I doubt he would have ever considered the path of Walter White, but I have a feeling that he’d have sympathized with him all the same. I know he’d have been pleased when the show got its chemistry right, and critical when they missed the mark. “Mercury fulminate! That’s much too unstable!” I can almost hear him saying those words, along with a number of explanations of other chemicals mentioned in the show. So I suspect that he would have been just as closely glued to his screen as I am now -- even given Walter White’s increasing lies and deceits -- and I think he’d have been quietly rooting for him. In many ways, he was Walt -- he too had to learn to swallow his pride, to defer his dreams and waste time trying to justify his research to bosses who scarcely understood it. He’d looked out over a lecture hall full of community college students as they chatted, or dozed, instead of listening to his impassioned explanation of the carbon-hydrogen bond.
The anger in Walt’s voice reminds me of my Dad’s anger, his frustration. The way Walt uses chemistry in every one of his plans and devices reminds me of the way my Dad would use it to solve every household problem, from cleaning a stain on the carpet with hydrogen peroxide to graphing the temperature curve of the Thanksgiving turkey to tell when it would be done. There’s a purity about chemistry, a symmetry, a predictable architecture -- that actual life often seems to lack. I think that’s where Walt’s rage comes from -- and it’s a rage he and my father shared. Late in his life, his mind drifting in the mists of Parkinson’s-related dementia, the anger was the one thing he could hold onto. He raged, raged, against the dying of the light.
And in this dark and unpredictable world, where justice is so seldom really served, this is a rage we all can recognize. Maybe that’s why we’re addicted to Breaking Bad.
NB: This is a repost from a few years ago, on the occasion of the final installments of BB.
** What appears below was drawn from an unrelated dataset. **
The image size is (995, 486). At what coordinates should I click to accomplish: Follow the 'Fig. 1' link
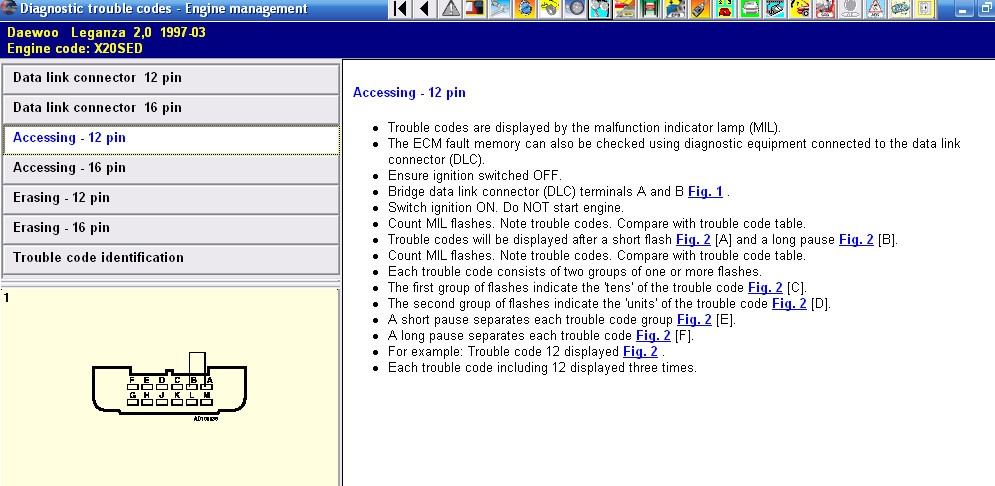(x=704, y=192)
Never visited this blog before; I only ended up here after absently clicking on the link that you left on the Breaking Bad Facebook page. But that has to be one of the best analyses of the show, and of Walter White, that I have yet read. A very thoughtful piece, filtered through your memories of your own father.
ReplyDeleteKudos. A lovely piece of writing.
Hi bats_everywhere -- many thanks for your appreciation -- I'm glad you found your way here!